» **TASK GOAL**
Please give an exact copy of every line from the one holding "Given: Click the chevron" through the final line of the records below.

Dataset entries:

⟨

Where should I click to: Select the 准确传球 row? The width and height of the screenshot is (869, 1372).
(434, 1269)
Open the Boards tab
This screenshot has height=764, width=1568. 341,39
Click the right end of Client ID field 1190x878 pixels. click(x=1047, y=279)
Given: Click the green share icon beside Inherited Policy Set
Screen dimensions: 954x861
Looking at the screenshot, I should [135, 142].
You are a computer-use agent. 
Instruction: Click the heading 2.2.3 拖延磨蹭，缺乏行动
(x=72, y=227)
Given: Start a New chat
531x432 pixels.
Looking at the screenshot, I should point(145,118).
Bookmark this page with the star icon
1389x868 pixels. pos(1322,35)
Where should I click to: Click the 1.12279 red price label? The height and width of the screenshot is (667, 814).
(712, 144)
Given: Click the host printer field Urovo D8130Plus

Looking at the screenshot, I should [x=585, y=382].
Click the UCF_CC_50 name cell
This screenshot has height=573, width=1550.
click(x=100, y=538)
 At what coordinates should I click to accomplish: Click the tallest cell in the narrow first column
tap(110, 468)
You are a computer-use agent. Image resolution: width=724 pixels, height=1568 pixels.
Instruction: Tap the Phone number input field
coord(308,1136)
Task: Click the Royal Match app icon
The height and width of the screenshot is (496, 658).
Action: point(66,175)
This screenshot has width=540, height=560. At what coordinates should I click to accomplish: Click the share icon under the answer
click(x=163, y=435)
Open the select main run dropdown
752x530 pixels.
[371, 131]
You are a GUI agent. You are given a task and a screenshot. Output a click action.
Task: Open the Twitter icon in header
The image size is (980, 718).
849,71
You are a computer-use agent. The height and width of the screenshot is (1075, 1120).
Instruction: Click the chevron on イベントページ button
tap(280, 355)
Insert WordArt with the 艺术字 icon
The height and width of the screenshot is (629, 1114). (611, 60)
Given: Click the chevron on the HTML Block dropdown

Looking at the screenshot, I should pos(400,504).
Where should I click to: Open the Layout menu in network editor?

⟩

» **ANSWER FOR THE TASK**
Given: Click the chevron on the HTML Block dropdown

Looking at the screenshot, I should pos(400,504).
Where should I click to: Open the Layout menu in network editor?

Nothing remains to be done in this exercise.